Gandhi, as most consequential leaders had numerous flaws and failures. One of the things he had to come to terms with was empire and civilization as understood in the context of the 19th century British. He of course was an interesting mix of all sorts of cultural streams from Chesterton to Thoreau to Tolstoy plus of course his own Hindu background. Lots of stuff you wouldn’t figure could live together in one head.
This quote from the book struck me this morning.
Ideas were percolating furiously in his brain, and just before he left England, Gandhi drew up his own fifteen-point Confession of Faith. He sent a copy to Henry Polak, to serve as a crucial measure of his personal journey to that point and as the starting point for his next move.
Gandhi’s first point was that “there is no impassable barrier between East and West.” The second stated that Europeans had “had much in common with the people of the East” before modern civilization killed the West’s spiritual values and the simplicity of its rural life. Gandhi worried that the same modern blight was descending on India. “It is not the British who rule India,” his fourth point stated, “but modern civilization rules India through its railways, telegraphs, telephone etc.” As a result, “Bombay, Calcutta, and other chief cities are the real plague spots of Modern India” because they are the main conduits of civilization’s malign influence. Indeed, “if British rule were replaced tomorrow by Indian rule based on modern methods, India would be none the better.”
The final world-shattering conclusion came in point number twelve: India’s salvation consists in unlearning what she has learned during the past fifty years. The railways, telegraphs, hospitals, lawyers, doctors, and such like have all to go, and the so-called upper classes have to live consciously, religiously, and deliberately the simple peasant life, knowing it to be a life giving true happiness.31
Herman, Arthur (2008-04-29). Gandhi & Churchill: The Epic Rivalry that Destroyed an Empire and Forged Our Age (Kindle Locations 3402-3405). Random House Publishing Group. Kindle Edition.
Now there’s lots in there of course. Gandhi’s romanticism about ancient, rural India, etc., but the insight into the impact of technology and empire is helpful.
There’s never really any “going back” of course as what would happen after Gandhi’s success in releasing India from the Raj would illustrate, and certainly as today’s India develops in the information age, but in some of what Gandhi notes here you can see strands of the Bible’s critique of empire and Babylon.
There’s no putting the CRC back in the 19th century milk jug that gave birth to so much of that culture of Calvin College or the culture we felt had something to contribute. Whether it was selling soap, oil or the dairy farm to developers desiring the fruit of empire and empire always has its way with our hearts.

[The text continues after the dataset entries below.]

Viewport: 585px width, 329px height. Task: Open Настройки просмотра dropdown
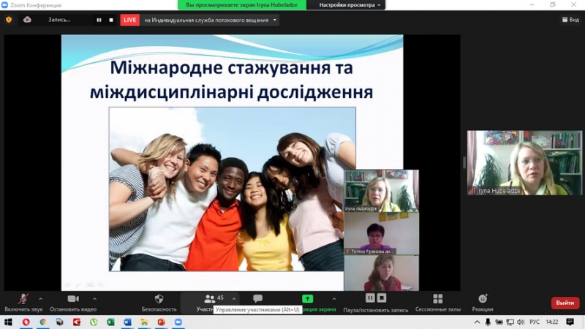[x=351, y=5]
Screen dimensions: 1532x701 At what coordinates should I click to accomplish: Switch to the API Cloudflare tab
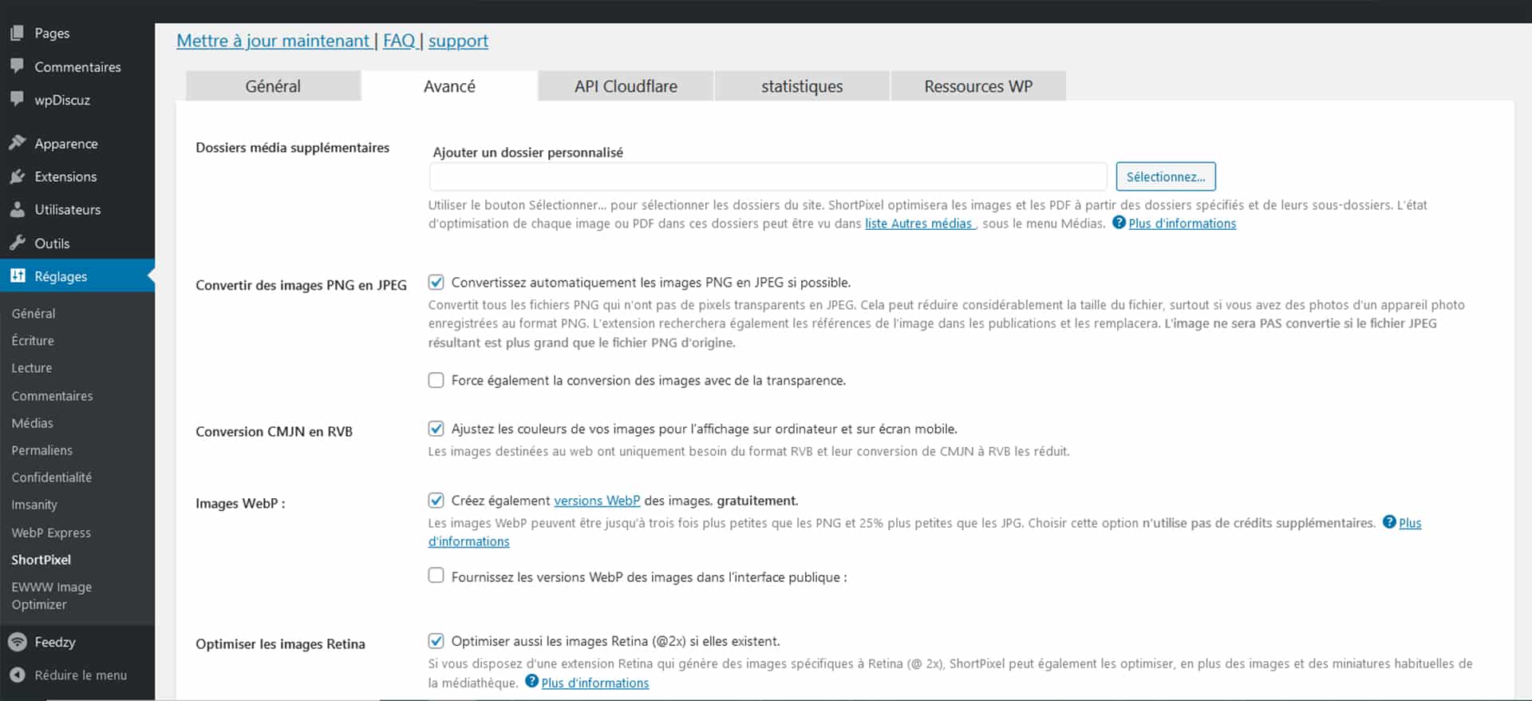coord(626,86)
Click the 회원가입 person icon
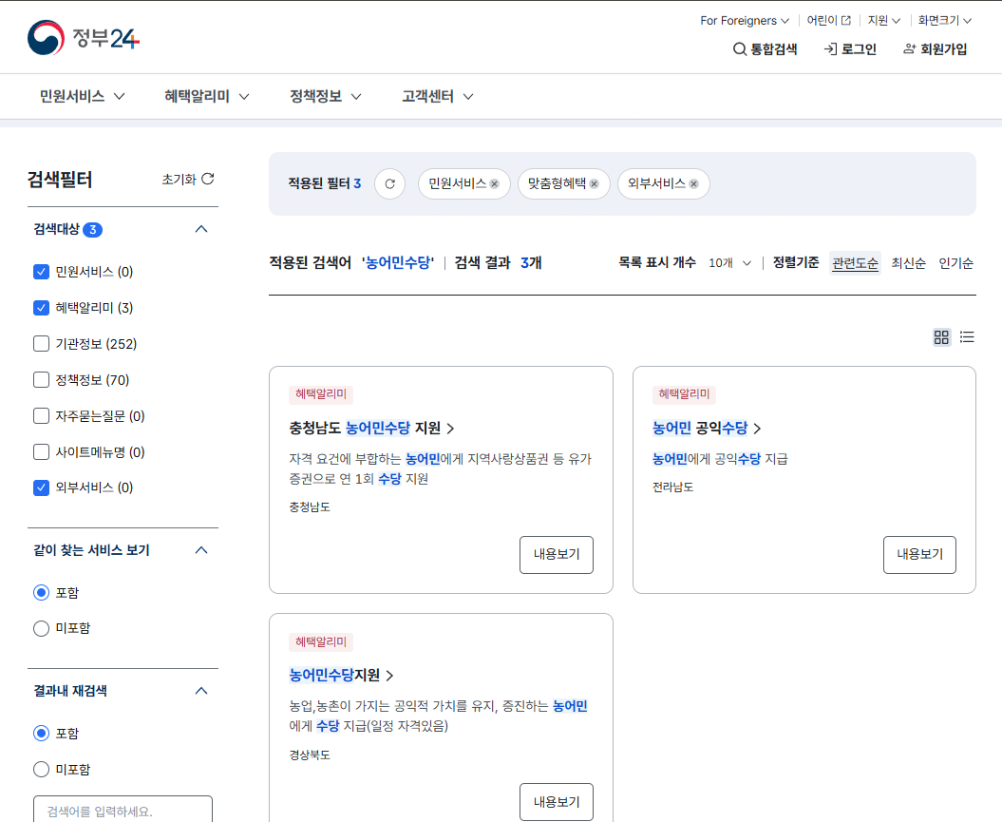 [x=908, y=48]
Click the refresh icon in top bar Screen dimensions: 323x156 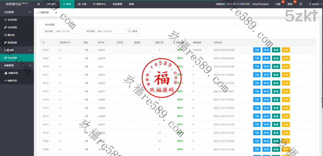click(x=301, y=4)
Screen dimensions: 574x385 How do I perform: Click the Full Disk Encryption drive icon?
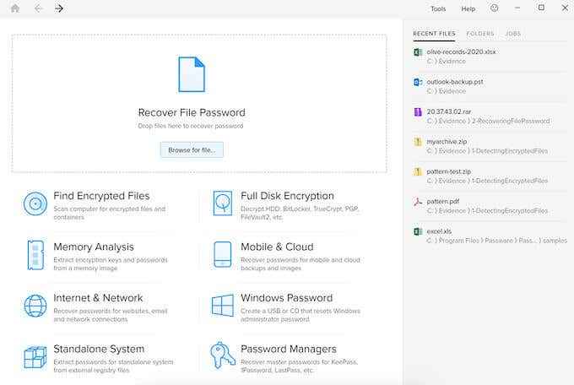coord(223,203)
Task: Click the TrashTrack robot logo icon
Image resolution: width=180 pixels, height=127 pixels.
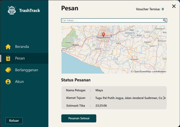Action: 12,10
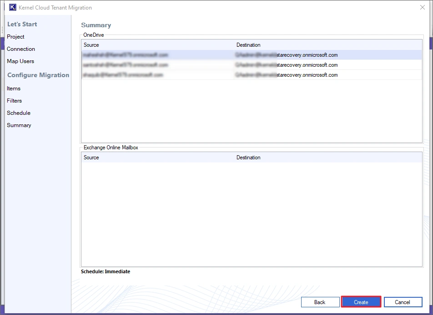This screenshot has width=433, height=315.
Task: Click the Kernel logo icon in title bar
Action: click(13, 7)
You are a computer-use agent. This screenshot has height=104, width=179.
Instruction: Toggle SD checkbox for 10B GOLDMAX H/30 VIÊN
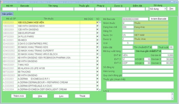click(97, 22)
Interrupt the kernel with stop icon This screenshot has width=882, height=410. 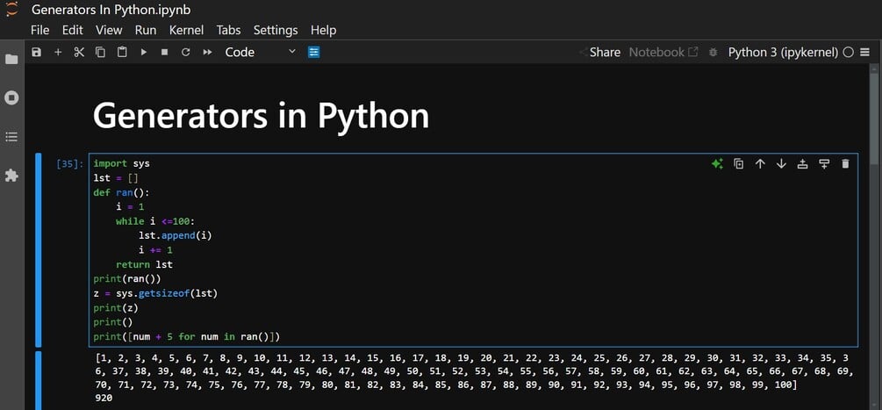164,53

The Bible never gives into the the Romanticism or Ludite impulses. The book of Revelation much abused by greedy hearts that wish to make it into a crystal ball for the politics of the day both calls out the whore astride the beast while also ending the one story and beginning the next in a new city of wealth and power.
Solomon to me is such a telling figure. He is kingdom come, second son of his hot mother who captured David’s lusting heart whose own appetites both draw the Queen of Sheba and sow the ruin of the briefly united kingdom.
The CRC is of course no great civilization like India but the heirs of Afscheiding frarmers and Frisians who live in the land of plenty and were sharp enough to catch the imperial wave when they saw it. Will we simply dissolve?